Sementara itu, Chief Corporate Affairs Gojek Nila Marita mengungkap bahwa Gojek dan Bank Jago saat ini tengah mempersiapkan sinergi layanan perbankan digital. Hal ini sejalan dengan upaya perusahaan untuk meningkatkan inklusi keuangan di seluruh lapisan masyarakat.

Berdasarkan laporan Google, Temasek, and Bain & Company, sebanyak 52% atau sekitar 95 juta penduduk dewasa di Indonesia tidak memiliki rekening bank dan lebih dari 47 juta penduduk dewasa tidak memiliki akses memadai kepada kredit, investasi, dan asuransi. Di sisi lain, penetrasi smartphone di Indonesia telah mencapai hingga 70%-80%. Ini menandakan masyarakat Indonesia sudah siap untuk menerima layanan perbankan digital.

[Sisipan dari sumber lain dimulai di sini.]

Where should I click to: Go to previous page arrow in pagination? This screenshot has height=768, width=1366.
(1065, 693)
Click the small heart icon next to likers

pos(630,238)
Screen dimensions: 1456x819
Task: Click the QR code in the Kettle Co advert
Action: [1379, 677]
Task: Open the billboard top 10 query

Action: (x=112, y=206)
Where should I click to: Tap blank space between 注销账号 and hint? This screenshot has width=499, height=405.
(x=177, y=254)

“Jumlah penduduk yang belum memiliki rekening bank masih sangat banyak di Indonesia. Maka itu, Gojek bersama Bank Jago akan menyediakan layanan perbankan digital di platform Gojek untuk memudahkan akses terhadap layanan keuangan,” ujarnya kepada DailySocial.

Mengacu pada hal tersebut, kolaborasi startup dan bank digital dapat mendorong penetrasi inklusi keuangan. Salah satu use case-nya adalah platform digital bisa menjadi front-end channel untuk pembukaan rekening online. Inilah yang tengah disiapkan Gojek dan Bank Jago sebagai rencana sinergi awal mereka. Konsep serupa sebetulnya sudah diterapkan sejumlah bank di Indonesia, seperti pembukaan rekening online BRI di platform Grab.

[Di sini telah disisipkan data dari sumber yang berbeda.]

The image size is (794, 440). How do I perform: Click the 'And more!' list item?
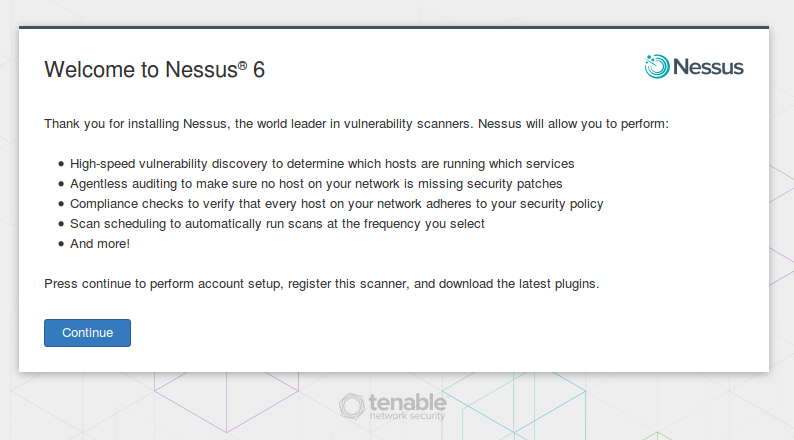click(100, 244)
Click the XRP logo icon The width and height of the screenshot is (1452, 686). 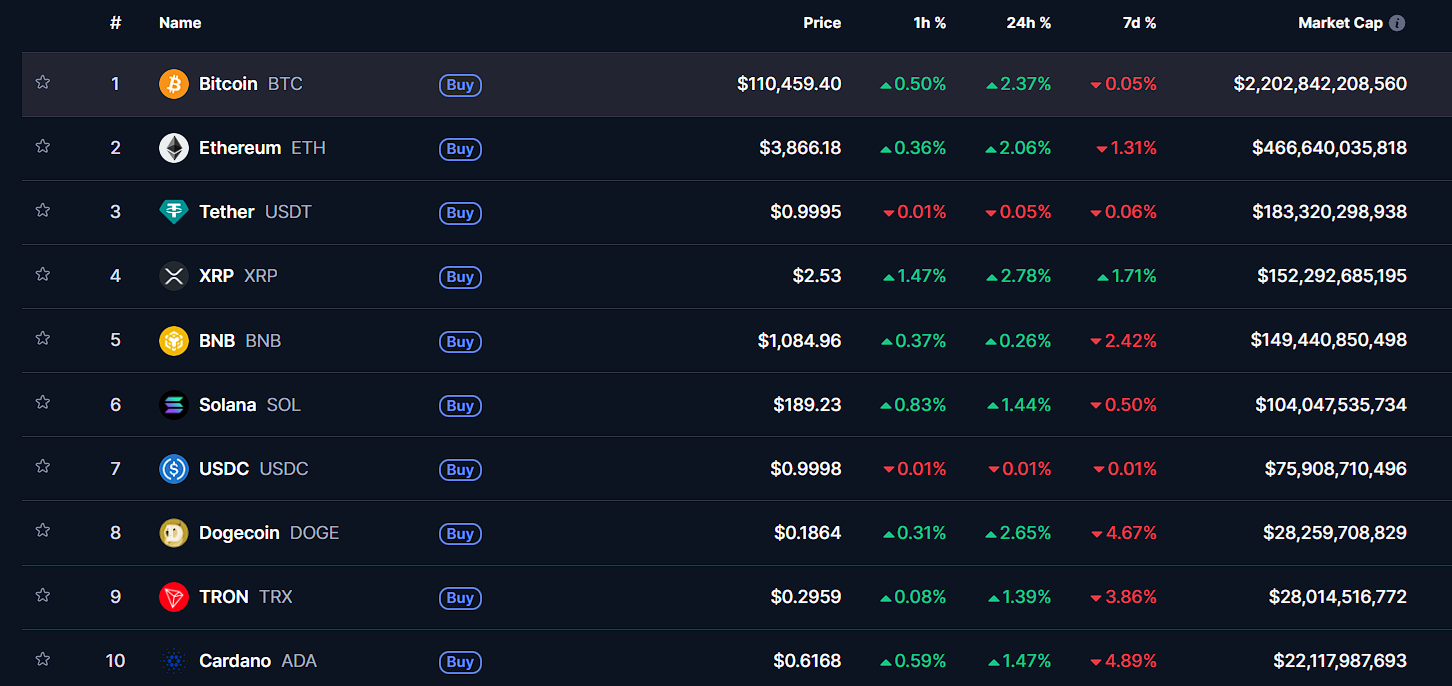point(173,276)
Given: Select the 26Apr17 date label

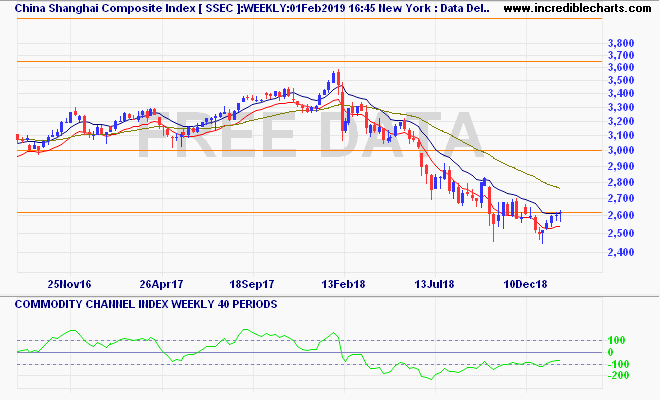Looking at the screenshot, I should click(x=164, y=284).
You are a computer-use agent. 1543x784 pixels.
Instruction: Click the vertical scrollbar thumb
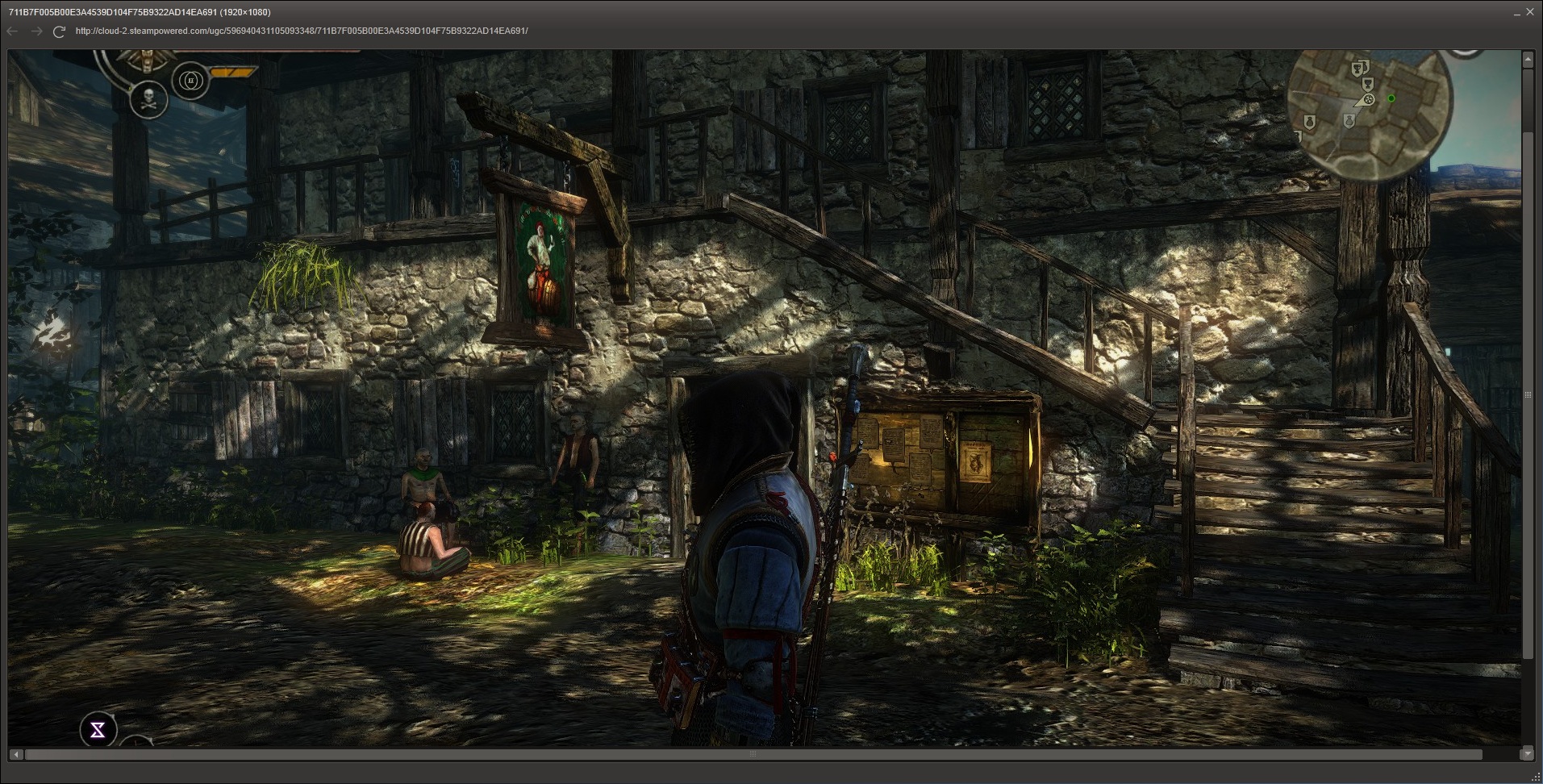[x=1527, y=394]
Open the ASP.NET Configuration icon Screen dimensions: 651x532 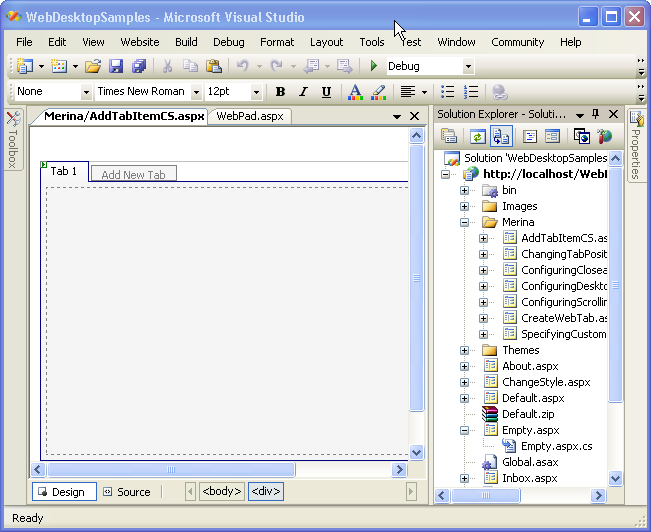pyautogui.click(x=605, y=136)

Dengan memanfaatkan platform sebagai jalan masuk, masyarakat dapat terpapar oleh ekosistem layanan platform yang terintegrasi. Bank Jago dapat memanfaatkan ekosistem layanan Gojek untuk meningkatkan penetrasi layanannya, demikian juga berlaku pada BNC-Akulaku dan Sea Group-BKE. Ini berarti upaya pemerintah untuk mendorong inklusi keuangan di seluruh lapisan masyarakat bisa semakin cepat terealisasi.

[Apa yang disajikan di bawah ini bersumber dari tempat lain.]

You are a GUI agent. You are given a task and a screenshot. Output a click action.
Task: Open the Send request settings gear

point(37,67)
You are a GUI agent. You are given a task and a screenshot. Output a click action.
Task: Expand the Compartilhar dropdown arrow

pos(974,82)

Langkah selanjutnya adalah transfer teknologi. Ini merupakan harga mahal yang harus dibayar untuk me-leverage inovasi teknologi yang telah dibangun oleh Gojek, Shopee, dan Akulaku. Akan lebih leluasa mengembangkan inovasi ketimbang bersinergi tanpa komitmen investasi.

Namun, mengingat regulasi yang ada saat ini belum mengakomodasi bank digital, pemain inovasi keuangan masih wait and see tentang limitasi dan potensi-potensi pengembangan bisnis di masa mendatang.